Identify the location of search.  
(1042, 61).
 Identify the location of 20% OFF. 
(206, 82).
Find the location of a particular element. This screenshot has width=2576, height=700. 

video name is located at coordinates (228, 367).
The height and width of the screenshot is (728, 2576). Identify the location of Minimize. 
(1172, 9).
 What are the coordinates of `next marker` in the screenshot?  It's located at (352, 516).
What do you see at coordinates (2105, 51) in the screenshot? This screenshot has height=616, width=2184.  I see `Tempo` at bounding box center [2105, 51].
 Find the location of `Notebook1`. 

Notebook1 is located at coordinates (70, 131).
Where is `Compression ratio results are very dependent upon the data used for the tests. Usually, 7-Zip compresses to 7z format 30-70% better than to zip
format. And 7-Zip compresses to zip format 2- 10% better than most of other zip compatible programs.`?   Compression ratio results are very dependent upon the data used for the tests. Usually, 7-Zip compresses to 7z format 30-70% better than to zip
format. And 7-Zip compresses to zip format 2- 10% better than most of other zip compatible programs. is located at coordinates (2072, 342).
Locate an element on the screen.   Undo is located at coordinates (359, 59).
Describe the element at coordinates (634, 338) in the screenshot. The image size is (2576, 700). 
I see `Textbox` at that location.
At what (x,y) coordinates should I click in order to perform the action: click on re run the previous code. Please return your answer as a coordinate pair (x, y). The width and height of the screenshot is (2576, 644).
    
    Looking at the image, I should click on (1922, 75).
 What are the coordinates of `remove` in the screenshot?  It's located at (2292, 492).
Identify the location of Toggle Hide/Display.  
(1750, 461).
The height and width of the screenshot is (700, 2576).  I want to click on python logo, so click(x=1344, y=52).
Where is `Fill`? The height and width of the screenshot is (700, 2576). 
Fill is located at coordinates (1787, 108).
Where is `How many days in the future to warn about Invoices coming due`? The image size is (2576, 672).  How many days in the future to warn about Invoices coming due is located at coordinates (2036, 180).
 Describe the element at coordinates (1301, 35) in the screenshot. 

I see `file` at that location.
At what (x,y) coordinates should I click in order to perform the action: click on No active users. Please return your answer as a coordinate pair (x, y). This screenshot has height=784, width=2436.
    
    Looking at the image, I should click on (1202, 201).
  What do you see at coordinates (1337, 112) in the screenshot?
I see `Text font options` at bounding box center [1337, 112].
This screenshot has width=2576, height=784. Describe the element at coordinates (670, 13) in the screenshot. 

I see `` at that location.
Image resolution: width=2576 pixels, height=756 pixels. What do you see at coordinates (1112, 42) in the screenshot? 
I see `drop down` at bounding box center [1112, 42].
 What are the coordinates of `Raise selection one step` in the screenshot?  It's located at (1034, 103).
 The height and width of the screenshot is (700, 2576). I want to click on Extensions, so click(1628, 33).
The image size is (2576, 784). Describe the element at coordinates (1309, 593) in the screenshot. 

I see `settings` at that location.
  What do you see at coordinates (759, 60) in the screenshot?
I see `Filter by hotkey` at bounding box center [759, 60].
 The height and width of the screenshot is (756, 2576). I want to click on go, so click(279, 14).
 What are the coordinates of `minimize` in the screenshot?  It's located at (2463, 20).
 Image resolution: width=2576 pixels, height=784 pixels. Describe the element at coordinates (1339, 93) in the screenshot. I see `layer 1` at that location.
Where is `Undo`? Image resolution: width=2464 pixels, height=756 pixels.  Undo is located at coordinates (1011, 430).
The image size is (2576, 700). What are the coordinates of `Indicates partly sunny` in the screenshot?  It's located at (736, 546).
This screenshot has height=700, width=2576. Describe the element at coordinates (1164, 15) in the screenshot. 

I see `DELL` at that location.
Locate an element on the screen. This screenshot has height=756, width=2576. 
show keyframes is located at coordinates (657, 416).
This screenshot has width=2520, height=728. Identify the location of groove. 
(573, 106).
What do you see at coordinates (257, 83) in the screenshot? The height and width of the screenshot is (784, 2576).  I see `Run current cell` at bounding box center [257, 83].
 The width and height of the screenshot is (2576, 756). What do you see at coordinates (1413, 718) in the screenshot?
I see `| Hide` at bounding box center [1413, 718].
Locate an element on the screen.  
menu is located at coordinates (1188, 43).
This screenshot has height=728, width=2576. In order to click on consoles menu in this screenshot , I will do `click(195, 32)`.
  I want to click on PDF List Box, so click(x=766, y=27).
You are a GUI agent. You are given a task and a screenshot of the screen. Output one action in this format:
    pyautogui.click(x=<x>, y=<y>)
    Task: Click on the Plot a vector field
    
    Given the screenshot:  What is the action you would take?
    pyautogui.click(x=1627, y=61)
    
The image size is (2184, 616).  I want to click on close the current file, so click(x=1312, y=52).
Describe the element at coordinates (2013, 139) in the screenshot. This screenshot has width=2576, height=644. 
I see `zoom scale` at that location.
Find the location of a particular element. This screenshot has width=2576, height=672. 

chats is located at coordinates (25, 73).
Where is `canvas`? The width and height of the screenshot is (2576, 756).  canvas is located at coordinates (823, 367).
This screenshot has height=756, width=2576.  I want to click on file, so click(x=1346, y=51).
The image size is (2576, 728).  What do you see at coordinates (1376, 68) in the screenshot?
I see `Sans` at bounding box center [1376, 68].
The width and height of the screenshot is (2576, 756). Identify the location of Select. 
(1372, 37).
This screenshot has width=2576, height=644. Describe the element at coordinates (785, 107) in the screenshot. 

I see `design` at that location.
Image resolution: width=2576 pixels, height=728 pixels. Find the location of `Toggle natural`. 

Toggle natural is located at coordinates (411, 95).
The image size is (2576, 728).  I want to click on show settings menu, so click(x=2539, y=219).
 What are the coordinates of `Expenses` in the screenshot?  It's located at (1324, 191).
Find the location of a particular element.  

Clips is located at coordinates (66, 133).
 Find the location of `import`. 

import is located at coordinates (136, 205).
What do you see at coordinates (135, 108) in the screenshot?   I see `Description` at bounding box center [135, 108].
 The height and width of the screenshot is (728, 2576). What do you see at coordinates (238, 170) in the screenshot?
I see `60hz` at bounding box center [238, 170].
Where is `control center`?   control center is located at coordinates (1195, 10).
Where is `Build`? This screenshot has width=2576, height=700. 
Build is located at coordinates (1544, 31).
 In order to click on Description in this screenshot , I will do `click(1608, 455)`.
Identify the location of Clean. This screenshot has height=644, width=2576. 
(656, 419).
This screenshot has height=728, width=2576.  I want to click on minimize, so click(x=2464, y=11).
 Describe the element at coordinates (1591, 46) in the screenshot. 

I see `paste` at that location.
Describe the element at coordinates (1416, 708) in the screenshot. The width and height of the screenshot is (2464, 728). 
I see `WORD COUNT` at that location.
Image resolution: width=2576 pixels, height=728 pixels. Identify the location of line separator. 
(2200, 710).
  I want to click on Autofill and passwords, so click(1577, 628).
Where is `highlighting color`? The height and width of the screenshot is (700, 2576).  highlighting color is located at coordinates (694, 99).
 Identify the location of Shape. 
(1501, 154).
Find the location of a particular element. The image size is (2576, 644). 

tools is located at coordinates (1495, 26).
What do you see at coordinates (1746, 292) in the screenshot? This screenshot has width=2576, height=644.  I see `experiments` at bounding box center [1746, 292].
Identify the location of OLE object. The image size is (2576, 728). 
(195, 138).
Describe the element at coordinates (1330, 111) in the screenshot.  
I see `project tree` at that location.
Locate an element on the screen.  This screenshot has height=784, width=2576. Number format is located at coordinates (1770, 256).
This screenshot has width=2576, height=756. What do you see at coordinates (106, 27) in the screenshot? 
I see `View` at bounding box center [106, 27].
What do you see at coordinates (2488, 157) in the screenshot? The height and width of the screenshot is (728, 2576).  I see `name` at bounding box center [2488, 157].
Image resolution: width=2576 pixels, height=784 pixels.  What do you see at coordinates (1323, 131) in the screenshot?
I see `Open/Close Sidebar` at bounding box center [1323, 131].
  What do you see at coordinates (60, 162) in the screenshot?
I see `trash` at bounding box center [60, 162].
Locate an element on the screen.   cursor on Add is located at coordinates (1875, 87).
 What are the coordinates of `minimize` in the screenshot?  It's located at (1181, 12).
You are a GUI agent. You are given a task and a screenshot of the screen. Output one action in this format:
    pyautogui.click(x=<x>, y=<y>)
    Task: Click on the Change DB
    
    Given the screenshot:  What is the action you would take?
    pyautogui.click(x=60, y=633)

··········

## Instructions to follow
Reproduce the lines of the data above verbatim, starting with the line that contains "What do you see at coordinates (60, 162)" and continuing through the end of the data.

## Answer to the problem
  What do you see at coordinates (60, 162) in the screenshot?
I see `trash` at bounding box center [60, 162].
Locate an element on the screen.   cursor on Add is located at coordinates (1875, 87).
 What are the coordinates of `minimize` in the screenshot?  It's located at (1181, 12).
You are a GUI agent. You are given a task and a screenshot of the screen. Output one action in this format:
    pyautogui.click(x=<x>, y=<y>)
    Task: Click on the Change DB
    
    Given the screenshot:  What is the action you would take?
    pyautogui.click(x=60, y=633)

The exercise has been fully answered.